**Assigned task**
Report each line of the entries below that includes "computer".

[[ Data extract open ]]

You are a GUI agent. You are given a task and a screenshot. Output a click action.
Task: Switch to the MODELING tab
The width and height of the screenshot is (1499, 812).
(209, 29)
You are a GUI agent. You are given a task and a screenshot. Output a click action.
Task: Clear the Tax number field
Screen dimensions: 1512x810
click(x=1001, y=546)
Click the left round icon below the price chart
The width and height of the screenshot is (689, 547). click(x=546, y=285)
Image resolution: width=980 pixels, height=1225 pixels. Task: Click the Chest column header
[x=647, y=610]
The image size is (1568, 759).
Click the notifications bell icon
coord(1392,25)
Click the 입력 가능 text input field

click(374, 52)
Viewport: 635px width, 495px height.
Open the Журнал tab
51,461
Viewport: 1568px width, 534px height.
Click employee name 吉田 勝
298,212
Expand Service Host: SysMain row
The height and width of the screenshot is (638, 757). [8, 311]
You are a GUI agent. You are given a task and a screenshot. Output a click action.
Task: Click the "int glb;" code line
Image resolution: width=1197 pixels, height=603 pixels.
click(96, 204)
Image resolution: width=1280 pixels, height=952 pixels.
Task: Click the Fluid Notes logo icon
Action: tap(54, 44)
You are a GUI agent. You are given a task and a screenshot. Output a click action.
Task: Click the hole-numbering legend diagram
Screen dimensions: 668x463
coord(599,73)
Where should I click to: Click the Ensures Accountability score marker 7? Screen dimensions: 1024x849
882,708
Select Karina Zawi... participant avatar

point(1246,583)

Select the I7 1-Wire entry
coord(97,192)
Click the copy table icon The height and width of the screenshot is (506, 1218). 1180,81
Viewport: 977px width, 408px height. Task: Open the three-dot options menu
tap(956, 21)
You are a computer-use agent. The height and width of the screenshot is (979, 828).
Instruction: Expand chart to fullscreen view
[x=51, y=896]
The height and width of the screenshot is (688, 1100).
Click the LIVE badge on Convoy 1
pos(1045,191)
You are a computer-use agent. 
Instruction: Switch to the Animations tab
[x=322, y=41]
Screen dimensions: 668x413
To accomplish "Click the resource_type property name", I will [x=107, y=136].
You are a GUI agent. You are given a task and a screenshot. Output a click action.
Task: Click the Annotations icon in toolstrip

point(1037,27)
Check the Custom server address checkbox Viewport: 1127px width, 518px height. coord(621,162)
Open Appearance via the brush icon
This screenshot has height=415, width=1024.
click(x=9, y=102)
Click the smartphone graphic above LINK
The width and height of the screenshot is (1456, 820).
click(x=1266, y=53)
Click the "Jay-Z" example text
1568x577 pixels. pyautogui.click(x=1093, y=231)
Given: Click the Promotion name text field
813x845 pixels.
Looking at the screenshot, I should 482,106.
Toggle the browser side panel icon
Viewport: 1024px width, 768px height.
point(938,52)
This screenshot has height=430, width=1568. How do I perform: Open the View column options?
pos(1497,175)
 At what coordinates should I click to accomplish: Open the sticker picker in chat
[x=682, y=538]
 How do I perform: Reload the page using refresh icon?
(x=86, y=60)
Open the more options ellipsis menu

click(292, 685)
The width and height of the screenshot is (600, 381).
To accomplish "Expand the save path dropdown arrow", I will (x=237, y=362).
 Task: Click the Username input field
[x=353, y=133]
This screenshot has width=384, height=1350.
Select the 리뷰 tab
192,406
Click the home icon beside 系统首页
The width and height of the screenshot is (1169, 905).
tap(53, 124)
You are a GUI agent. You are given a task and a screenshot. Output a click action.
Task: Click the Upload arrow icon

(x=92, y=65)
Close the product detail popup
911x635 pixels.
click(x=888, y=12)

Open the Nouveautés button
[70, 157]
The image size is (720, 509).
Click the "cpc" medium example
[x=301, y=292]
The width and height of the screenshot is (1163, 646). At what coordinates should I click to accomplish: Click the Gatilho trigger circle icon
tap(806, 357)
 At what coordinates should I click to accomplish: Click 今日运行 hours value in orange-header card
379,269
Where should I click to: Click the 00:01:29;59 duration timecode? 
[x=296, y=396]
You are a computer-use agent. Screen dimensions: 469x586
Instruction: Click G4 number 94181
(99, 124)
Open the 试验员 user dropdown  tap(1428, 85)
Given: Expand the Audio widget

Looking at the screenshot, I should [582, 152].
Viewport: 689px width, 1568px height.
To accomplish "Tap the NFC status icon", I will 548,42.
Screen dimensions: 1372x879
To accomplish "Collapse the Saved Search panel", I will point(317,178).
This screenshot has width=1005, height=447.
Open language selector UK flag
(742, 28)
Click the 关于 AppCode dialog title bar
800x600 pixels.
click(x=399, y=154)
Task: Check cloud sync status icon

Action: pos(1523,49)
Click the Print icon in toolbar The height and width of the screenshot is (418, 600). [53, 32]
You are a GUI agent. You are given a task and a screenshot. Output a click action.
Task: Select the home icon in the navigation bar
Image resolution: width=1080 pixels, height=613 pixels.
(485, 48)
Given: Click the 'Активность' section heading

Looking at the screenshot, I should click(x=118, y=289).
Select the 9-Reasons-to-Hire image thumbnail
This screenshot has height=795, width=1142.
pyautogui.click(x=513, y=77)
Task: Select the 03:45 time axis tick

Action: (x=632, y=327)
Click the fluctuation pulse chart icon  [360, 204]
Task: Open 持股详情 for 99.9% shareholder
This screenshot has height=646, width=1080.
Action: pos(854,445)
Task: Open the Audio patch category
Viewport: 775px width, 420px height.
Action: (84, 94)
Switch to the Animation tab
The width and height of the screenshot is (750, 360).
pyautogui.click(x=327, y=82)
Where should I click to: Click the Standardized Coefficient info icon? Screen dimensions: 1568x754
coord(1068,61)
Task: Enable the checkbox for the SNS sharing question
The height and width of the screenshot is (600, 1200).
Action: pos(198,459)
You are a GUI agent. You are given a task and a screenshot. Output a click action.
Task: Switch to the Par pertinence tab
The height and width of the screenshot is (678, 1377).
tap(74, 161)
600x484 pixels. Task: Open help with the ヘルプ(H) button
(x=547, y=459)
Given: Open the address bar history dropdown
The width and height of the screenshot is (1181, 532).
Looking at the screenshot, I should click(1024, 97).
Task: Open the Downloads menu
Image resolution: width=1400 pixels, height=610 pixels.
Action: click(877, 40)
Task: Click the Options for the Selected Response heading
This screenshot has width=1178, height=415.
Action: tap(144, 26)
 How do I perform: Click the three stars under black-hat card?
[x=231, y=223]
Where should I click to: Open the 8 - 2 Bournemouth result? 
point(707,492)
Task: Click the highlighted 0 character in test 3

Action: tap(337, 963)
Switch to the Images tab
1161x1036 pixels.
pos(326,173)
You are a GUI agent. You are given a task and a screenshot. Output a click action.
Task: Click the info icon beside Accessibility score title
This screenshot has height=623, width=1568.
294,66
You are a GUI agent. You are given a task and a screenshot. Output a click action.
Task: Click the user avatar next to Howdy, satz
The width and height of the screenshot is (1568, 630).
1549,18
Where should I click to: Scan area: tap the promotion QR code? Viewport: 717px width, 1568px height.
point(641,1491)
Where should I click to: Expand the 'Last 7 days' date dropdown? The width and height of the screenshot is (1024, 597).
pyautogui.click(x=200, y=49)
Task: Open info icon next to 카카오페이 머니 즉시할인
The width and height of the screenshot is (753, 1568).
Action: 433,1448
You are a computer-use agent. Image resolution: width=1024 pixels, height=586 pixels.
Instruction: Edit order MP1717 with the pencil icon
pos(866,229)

[[ Data extract closed ]]

**Solution**
You are a computer-use agent. The height and width of the screenshot is (979, 828).
You are a computer-use agent. 
You are a computer-use agent. Screen dimensions: 469x586
You are a computer-use agent. Image resolution: width=1024 pixels, height=586 pixels.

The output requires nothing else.